Mais interrogée sur le bilan du président réélu, Magguy souhaite apporter des nuances. "Je suis Antillaise et je trouve que le gouvernement ne s'est pas vraiment intéressé à cette partie de la France, dénonce-t-elle. Voilà pourquoi on a vu un vote important pour Marine Le Pen en outre-mer." Un désaveu qui vaut aussi pour la politique d'Emmanuel Macron en matière d'éducation et de santé. "Un pays qui pousse ses soignants dans la rue, c'est un pays qui va mal", tranche celle qui espère que le président de la République saura "tirer les enseignements de ces crises" pour son second mandat. 

Pablo, 28 ans : "Je stresse pour les acquis sociaux"

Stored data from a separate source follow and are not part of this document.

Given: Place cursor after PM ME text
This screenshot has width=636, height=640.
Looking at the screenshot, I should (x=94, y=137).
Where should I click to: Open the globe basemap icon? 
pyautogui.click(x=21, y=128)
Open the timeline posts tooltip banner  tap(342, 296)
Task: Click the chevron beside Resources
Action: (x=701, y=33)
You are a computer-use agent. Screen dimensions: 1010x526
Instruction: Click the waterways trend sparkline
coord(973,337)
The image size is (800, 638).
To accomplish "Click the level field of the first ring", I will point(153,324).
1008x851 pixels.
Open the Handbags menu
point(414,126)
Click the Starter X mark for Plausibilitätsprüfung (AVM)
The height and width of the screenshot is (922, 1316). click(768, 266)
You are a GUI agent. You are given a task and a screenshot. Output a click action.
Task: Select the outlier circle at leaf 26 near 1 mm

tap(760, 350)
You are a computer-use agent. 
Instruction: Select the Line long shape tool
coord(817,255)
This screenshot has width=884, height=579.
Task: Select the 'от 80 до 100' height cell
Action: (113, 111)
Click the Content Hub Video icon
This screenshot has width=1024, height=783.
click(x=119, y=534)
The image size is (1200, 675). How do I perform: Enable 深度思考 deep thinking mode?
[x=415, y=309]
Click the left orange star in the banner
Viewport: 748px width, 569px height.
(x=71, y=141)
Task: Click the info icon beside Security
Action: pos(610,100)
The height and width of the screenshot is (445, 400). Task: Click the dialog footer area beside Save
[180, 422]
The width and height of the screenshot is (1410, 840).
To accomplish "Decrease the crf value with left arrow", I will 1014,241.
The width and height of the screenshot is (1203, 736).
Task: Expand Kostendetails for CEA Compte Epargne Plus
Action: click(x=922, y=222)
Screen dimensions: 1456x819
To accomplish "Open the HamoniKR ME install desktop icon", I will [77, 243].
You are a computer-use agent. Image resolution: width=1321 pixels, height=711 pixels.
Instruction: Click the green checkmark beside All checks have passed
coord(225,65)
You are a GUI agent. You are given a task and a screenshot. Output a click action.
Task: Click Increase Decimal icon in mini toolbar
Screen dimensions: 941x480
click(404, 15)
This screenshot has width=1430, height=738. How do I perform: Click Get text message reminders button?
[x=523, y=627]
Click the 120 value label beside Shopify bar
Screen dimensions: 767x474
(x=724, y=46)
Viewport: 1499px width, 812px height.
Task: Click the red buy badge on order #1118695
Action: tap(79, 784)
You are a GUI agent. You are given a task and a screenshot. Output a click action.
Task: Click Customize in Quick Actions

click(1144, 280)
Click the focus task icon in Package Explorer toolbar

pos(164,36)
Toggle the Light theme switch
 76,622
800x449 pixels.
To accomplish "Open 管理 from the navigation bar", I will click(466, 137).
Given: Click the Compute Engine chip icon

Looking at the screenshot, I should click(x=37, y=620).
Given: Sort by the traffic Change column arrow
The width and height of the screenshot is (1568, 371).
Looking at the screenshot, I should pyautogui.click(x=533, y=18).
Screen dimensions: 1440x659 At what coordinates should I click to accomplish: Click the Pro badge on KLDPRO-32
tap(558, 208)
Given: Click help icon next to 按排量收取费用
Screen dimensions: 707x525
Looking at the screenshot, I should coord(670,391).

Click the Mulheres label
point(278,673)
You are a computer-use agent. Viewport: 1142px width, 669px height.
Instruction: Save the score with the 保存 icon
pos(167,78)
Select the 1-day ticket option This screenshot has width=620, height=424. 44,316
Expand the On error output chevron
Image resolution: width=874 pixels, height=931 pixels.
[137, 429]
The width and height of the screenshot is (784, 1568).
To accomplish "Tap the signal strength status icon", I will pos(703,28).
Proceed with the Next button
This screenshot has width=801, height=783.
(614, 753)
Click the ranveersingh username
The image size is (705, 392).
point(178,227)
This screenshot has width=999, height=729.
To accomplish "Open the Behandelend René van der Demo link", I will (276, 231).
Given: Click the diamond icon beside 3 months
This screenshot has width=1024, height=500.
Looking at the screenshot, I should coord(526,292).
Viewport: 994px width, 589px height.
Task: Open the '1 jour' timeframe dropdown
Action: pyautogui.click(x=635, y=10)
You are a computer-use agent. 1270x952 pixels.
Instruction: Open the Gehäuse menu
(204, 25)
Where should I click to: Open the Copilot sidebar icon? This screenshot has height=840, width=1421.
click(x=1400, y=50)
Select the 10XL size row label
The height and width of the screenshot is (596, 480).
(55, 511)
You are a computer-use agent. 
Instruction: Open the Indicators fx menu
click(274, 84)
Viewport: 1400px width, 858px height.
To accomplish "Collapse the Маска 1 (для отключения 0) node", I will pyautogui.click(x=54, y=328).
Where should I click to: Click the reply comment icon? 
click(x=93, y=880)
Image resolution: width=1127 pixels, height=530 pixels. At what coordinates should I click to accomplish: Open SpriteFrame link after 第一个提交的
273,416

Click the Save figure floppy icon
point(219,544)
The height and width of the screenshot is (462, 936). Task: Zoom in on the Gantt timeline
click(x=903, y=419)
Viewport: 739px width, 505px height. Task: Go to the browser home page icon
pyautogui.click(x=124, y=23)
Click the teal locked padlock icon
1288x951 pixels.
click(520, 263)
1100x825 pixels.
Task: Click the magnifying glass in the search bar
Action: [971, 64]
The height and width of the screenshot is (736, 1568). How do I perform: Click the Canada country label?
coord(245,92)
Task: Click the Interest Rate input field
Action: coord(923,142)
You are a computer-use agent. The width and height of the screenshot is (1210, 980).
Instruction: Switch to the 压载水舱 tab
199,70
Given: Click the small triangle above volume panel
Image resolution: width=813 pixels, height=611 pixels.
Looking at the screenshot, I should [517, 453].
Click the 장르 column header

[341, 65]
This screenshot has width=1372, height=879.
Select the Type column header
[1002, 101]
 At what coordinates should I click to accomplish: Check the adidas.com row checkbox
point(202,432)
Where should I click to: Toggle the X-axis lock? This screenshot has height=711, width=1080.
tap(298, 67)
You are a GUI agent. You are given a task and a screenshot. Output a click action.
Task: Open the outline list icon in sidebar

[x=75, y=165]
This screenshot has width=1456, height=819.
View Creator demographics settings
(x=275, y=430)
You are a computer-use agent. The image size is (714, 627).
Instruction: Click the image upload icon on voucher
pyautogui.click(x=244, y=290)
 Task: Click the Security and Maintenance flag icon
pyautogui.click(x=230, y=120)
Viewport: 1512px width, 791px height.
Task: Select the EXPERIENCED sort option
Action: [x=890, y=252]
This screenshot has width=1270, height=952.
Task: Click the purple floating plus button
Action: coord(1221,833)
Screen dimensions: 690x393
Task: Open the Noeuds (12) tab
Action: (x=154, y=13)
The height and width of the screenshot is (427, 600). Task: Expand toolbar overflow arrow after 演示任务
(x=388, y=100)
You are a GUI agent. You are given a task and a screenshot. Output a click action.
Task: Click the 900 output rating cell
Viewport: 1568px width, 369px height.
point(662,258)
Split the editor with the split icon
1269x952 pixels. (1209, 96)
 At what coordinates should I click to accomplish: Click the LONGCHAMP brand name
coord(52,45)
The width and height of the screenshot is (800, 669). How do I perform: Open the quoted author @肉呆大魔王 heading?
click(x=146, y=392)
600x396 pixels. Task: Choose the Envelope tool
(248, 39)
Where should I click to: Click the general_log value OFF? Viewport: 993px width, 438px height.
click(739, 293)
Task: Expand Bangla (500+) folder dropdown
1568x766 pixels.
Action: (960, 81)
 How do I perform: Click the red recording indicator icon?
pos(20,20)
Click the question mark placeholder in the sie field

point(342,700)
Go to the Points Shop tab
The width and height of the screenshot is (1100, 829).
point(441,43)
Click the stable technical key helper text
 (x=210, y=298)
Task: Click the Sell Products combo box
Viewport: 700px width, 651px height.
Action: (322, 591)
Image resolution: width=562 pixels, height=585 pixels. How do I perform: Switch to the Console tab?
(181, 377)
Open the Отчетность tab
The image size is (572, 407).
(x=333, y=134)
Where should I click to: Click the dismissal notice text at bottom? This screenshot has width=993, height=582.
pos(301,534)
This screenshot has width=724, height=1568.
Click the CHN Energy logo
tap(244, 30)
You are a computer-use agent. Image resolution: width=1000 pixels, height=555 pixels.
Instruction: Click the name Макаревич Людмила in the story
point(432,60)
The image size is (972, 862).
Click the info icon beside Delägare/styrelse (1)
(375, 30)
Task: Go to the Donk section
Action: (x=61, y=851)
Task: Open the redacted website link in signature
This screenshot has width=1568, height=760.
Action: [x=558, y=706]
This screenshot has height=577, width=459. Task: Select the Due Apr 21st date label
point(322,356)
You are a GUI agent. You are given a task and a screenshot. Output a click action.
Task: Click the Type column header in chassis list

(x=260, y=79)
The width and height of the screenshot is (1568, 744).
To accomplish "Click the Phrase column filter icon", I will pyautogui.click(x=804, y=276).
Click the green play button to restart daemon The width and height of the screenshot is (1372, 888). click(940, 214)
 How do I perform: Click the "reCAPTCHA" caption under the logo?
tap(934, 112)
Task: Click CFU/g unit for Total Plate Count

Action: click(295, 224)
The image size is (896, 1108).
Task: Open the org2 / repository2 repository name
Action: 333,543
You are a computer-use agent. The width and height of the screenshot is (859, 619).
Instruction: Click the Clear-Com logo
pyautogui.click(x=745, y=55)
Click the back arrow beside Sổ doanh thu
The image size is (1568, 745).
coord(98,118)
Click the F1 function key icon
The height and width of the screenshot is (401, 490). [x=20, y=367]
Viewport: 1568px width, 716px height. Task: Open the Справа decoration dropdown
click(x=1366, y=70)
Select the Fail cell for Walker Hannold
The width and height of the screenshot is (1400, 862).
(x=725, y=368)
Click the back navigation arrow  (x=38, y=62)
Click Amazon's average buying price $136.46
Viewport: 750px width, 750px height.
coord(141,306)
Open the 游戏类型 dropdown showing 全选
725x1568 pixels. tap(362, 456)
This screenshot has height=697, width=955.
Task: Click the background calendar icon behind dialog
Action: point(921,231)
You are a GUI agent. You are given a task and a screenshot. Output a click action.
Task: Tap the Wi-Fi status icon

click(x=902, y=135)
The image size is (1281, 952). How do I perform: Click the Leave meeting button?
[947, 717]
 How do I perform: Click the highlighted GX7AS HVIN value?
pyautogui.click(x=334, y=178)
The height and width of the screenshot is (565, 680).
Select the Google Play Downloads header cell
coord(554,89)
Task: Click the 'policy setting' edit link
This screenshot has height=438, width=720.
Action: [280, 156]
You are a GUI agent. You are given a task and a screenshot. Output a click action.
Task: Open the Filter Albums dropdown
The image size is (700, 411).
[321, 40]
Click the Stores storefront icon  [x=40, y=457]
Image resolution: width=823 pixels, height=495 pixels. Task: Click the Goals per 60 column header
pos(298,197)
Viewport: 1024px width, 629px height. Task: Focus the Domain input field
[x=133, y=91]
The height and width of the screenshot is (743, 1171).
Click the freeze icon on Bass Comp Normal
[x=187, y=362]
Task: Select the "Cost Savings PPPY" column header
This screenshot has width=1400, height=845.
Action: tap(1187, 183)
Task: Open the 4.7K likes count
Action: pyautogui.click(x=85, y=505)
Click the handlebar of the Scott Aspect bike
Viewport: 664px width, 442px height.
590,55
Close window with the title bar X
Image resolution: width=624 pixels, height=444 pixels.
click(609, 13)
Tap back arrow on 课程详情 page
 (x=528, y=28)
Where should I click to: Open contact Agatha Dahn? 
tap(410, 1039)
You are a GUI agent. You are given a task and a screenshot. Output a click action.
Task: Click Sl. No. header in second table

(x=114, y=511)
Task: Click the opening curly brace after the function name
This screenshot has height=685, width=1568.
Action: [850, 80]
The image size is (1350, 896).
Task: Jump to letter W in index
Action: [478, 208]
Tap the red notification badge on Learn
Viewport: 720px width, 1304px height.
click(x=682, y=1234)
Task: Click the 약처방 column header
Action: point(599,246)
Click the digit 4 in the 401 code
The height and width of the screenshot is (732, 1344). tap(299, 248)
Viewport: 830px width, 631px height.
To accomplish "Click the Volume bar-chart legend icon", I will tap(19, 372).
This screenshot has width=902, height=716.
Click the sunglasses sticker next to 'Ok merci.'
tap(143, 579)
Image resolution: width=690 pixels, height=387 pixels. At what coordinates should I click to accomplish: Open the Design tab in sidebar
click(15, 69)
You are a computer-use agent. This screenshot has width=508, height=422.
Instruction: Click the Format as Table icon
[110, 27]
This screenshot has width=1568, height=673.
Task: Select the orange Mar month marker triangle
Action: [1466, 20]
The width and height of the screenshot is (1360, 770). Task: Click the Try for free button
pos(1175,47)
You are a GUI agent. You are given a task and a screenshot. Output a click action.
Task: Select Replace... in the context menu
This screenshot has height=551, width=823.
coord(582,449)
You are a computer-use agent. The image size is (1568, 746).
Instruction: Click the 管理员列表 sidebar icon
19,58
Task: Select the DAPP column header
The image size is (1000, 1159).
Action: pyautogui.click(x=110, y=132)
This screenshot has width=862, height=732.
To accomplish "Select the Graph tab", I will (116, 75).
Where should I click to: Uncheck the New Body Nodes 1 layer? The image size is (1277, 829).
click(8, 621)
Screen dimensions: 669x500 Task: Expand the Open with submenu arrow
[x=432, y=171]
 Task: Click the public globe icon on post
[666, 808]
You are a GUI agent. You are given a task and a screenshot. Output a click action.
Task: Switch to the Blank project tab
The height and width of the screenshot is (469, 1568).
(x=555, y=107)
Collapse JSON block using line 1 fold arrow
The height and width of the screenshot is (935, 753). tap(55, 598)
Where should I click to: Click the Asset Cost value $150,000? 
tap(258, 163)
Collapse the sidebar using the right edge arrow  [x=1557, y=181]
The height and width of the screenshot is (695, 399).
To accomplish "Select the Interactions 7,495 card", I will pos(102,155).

Pour Pablo, 28 ans, il s'agissait de la première participation au défilé du 1er-Mai. (PIERRE-LOUIS CARON / FRANCEINFO)

Pour Pablo, ce 1er-Mai restera une "grande première". "On s'est motivés avec des potes, et ça fait du bien de voir tout ça", raconte le jeune homme, en désignant les divers mouvements présents dans le cortège. Après avoir travaillé dans la restauration, Pablo s'est réorienté "en plein pendant la crise du Covid-19". Il évolue désormais dans la fonction publique, où il est chargé de recherche. "Je me suis déplacé pour montrer au gouvernement qu'il y a du monde en face et pour réclamer plus de financements publics." Au centre de ses préoccupations : la protection de la solidarité nationale. "Je stresse pour les acquis sociaux. Et ce n'est pas parce que je suis jeune que je ne peux pas défendre mon droit à la retraite", sourit-il.